→ Stated exercise 1
Decide whether each statement below agrees with the post about the Anglican Ordinariate. Answer yes or no for each, and quote the words of the post that settle it.
(a) The writer says the details of the Apostolic Constitution have already been published.
(b) The writer once visited a "high Church" Anglican parish.
(c) The writer is convinced that whole Anglican parishes could convert and keep their parish identities.

══ Passage provided ══

Saturday, 24 October 2009

Anglican Ordinariate ... or Catholic "flying bishops"?

I haven't really known what to make of the announcement earlier this week of a forthcoming Apostolic Constitution to allow for "ordinariates" for Anglican converts. In some ways, we cannot be sure of the full implications until we see the details of the Apostolic Constitution itself.

The fullest explanation of the juridical implications as they have emerged so far is, I think, this one. From a canon lawyer, of course. It is an interesting exemplification of the idea that Canon Law is "applied ecclesiology"! Fr Boyle's post also includes links to some of the other coverage on the blogs. There is also some useful comment at Valle Adurni, particularly among the numbered points towards the end of his post.

My own thoughts:

1. I recall a lunch time conversation once with an Anglican priest, who expressed the feeling that he felt very unwelcomed by the Catholic Church's discipline that did not allow non-Catholics to receive Holy Communion if they attended Mass. This contrasts with the Anglican rule which is that, provided you are in good standing with your own denomination, you can recieve at an Anglican service. Taking the opportunity of a mouthful of food to think on my feet, I responded along the lines that, for the Roman Catholic, communion is not just social but about what is believed to be true and right (and, I would want to add with the benefit of hindsight, about a physically visible communion with the Bishop-in-communion-with-the Holy See). The problem with the C of E is that talking to one part of it is not talking to the whole, so the idea of "communion" as in "the Anglican communion" is at root a social idea - no other underpinning idea of "communion" can be held across all its different parts.

2. Another conversation I had some time ago with a convert to Catholicism from Anglicanism painted a picture of ideas of "corporate" moves to Rome along the following lines. "Are you going to join?" "No." "Oh, well, I won't then". Or, in reverse: "If you join, I will. Shall we ask Sheila (name made up!) if she is going to join as well?" It was a rather jolly picture of tea and cake in the parish hall; again, rather more to do with the social than with religious conviction. So I ended up not at all convinced by the possibilities of whole Anglican parishes converting and retaining their parish identities in the Roman Catholic Church.

3. Again, some time ago I visited a "high Church" Anglican parish - and, almost physically, felt a sense of "acting" like Rome, but, at heart, remaining totally and utterly Anglican in spirit. It's the very idea that the same Church can contain completely contradictory beliefs with regard to teaching and morals and consider that normal. The "high Church Anglican" / "Anglo-Catholic" is in this sense as thoroughly Anglican as the "broad Church" / "low Church" Anglican.

I know this doesn't sound very welcoming to Anglicans who are looking to make use of the new possibilities created by Anglican Ordinariates. And I know it does not fairly represent those Anglicans who genuinely search for truth, and are more and more coming to see that truth of Christian revelation in the Roman Catholic Church. But I think it does lead me to two conclusions:

4. The process of establishing an Ordinariate is, if I understand it correctly, to be undertaken by the Roman Catholic Church - the Holy See in consultation with the relevant Bishops Conferences. I have not understood it to mean that organisations such as the Traditional Anglican Communion (though they may have more claim to the possibility than other organisations), Forward in Faith or individual Anglican parishes will, in themselves, become Ordinariates. This retains the sense of conversion that I feel is still necessary. An Anglican movement that becomes Roman Catholic, but remains Anglican in spirit in the sense outlined above, will sooner or later evaporate.

═══
══ Given information ══

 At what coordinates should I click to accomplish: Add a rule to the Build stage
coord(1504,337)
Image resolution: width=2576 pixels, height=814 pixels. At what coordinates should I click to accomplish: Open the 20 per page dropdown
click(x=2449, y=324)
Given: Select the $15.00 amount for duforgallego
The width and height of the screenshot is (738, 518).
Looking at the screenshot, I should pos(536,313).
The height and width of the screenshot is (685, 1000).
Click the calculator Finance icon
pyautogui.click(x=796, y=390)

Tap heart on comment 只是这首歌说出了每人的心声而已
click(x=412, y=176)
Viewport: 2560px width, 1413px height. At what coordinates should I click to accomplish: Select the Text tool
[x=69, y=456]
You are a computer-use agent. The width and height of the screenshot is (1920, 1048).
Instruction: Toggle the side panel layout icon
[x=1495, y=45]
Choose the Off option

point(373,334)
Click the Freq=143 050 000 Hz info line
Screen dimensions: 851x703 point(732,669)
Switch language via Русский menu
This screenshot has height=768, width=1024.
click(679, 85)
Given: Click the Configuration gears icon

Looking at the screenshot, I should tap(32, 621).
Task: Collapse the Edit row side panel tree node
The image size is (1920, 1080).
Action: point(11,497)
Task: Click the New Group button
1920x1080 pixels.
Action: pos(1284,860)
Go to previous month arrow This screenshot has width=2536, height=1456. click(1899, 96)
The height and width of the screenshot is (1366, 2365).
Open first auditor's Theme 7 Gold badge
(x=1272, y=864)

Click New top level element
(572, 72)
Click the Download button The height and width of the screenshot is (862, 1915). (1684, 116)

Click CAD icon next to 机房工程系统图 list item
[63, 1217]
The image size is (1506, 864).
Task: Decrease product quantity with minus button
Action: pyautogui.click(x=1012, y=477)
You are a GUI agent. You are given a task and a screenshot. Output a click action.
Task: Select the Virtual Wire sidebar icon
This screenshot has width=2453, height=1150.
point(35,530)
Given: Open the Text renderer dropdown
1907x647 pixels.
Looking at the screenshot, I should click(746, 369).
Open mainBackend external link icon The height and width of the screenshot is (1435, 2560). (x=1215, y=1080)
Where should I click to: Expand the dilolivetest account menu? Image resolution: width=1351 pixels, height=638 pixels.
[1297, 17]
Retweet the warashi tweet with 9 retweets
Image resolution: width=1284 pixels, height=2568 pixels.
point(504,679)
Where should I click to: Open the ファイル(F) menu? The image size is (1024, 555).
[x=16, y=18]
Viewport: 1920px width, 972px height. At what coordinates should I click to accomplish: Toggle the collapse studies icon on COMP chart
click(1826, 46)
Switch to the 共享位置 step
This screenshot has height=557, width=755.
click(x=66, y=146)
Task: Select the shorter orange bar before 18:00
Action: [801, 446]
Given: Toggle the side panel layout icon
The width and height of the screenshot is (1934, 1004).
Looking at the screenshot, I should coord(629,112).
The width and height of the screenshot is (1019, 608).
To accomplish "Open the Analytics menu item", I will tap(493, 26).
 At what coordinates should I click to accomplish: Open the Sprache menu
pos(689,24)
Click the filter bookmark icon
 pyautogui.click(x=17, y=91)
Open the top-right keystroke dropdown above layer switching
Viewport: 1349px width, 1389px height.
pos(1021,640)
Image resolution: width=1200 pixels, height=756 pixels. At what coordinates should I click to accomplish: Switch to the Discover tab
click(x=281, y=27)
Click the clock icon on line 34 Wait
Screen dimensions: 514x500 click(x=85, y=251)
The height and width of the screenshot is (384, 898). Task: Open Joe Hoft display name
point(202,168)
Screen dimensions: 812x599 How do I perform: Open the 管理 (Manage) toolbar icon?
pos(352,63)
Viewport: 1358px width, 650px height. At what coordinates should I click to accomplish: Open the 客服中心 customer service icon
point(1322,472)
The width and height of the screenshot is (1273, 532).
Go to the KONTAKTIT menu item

═══

→ Stated exercise 2
Convert the lines of the listing into a numbered list, leaving out any blank lines. Start at the line containing "Open the top-right" and include every line up to and including the last line of the listing.

→ Task response 1
(a) No: "we cannot be sure of the full implications until we see the details of the Apostolic Constitution itself."
(b) Yes: "some time ago I visited a "high Church" Anglican parish"
(c) No: "So I ended up not at all convinced by the possibilities of whole Anglican parishes converting and retaining their parish identities in the Roman Catholic Church."

→ Task response 2
1. Open the top-right keystroke dropdown above layer switching
2. Viewport: 1349px width, 1389px height.
3. pos(1021,640)
4. Image resolution: width=1200 pixels, height=756 pixels. At what coordinates should I click to accomplish: Switch to the Discover tab
5. click(x=281, y=27)
6. Click the clock icon on line 34 Wait
7. Screen dimensions: 514x500 click(x=85, y=251)
8. The height and width of the screenshot is (384, 898). Task: Open Joe Hoft display name
9. point(202,168)
10. Screen dimensions: 812x599 How do I perform: Open the 管理 (Manage) toolbar icon?
11. pos(352,63)
12. Viewport: 1358px width, 650px height. At what coordinates should I click to accomplish: Open the 客服中心 customer service icon
13. point(1322,472)
14. The width and height of the screenshot is (1273, 532).
15. Go to the KONTAKTIT menu item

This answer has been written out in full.